Search for the word "agent" in the entries. Each line that holds it should be copied.

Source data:

+ + + + + + +

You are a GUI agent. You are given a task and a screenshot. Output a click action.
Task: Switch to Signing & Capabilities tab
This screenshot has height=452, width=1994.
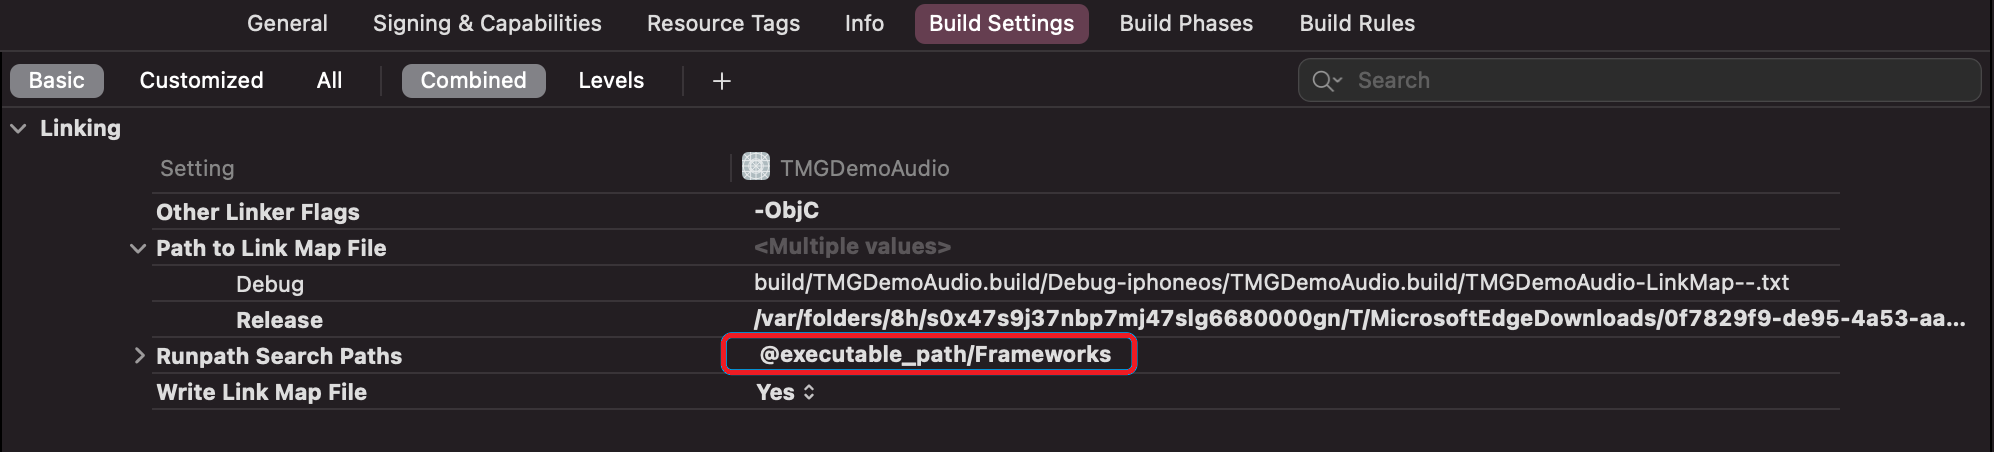tap(487, 23)
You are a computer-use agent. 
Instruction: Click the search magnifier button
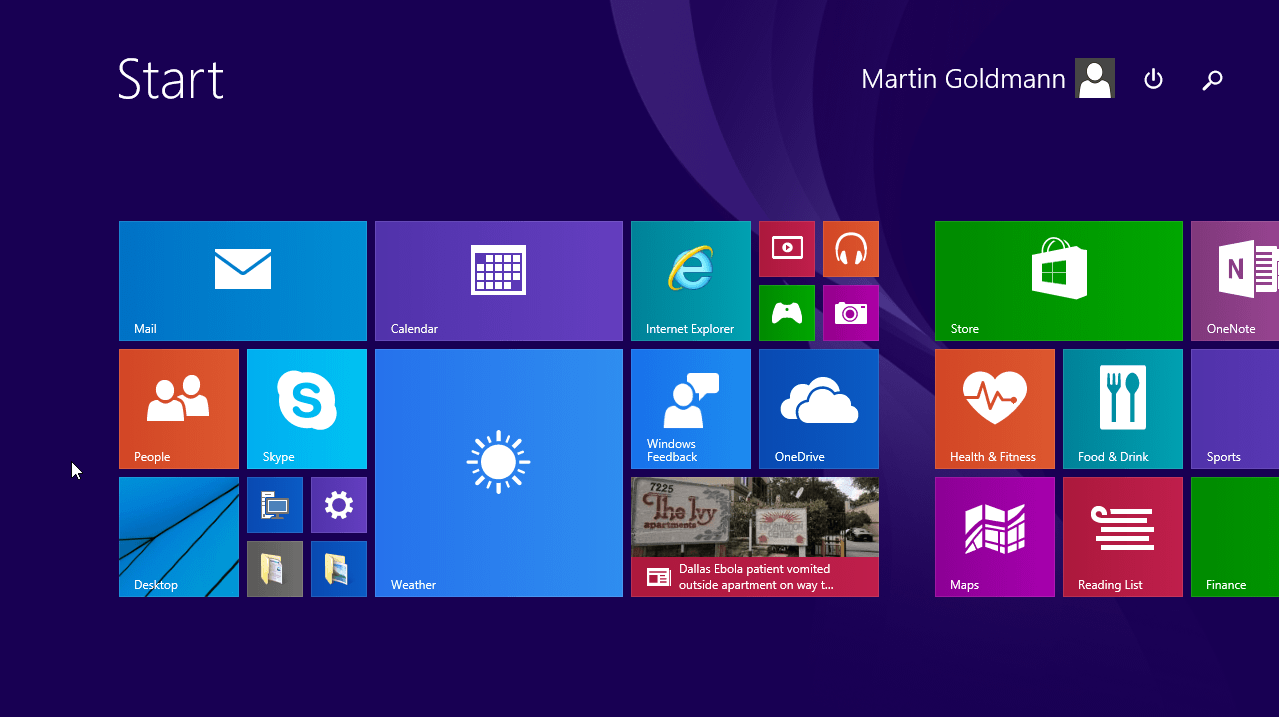[x=1212, y=80]
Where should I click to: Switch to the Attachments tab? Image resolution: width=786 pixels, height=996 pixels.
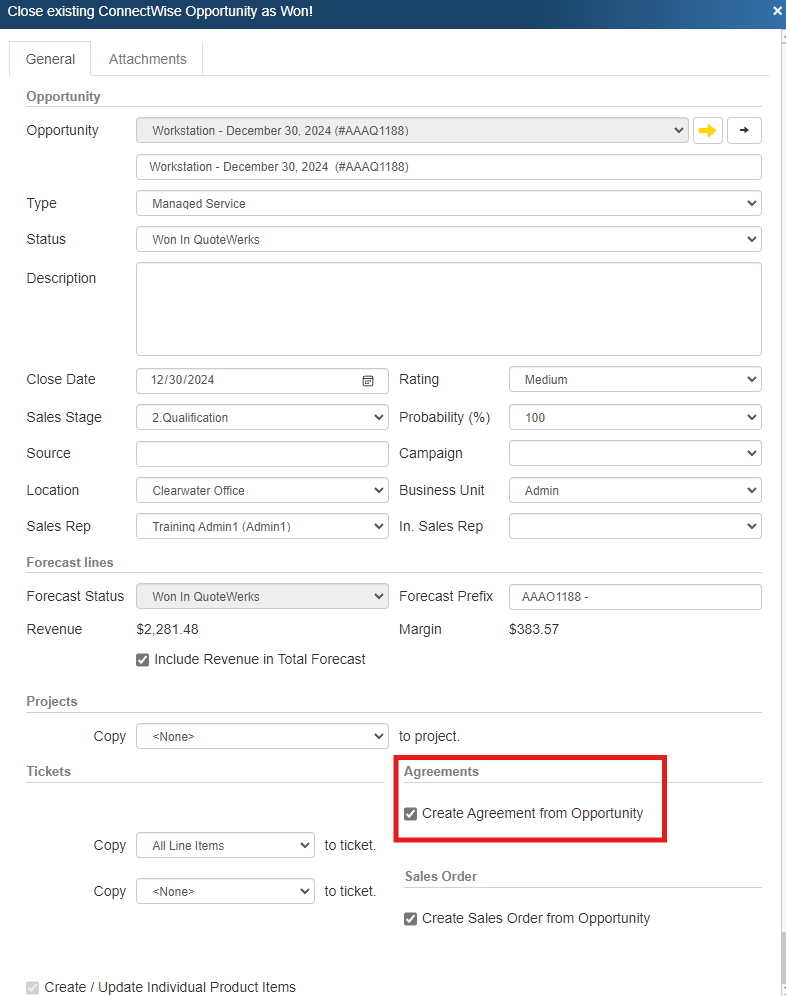click(x=147, y=59)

+ + + + + + +

# Exercise output:
You are a GUI agent. You are given a task and a screenshot. Output a click action.
You are a computer-use agent. 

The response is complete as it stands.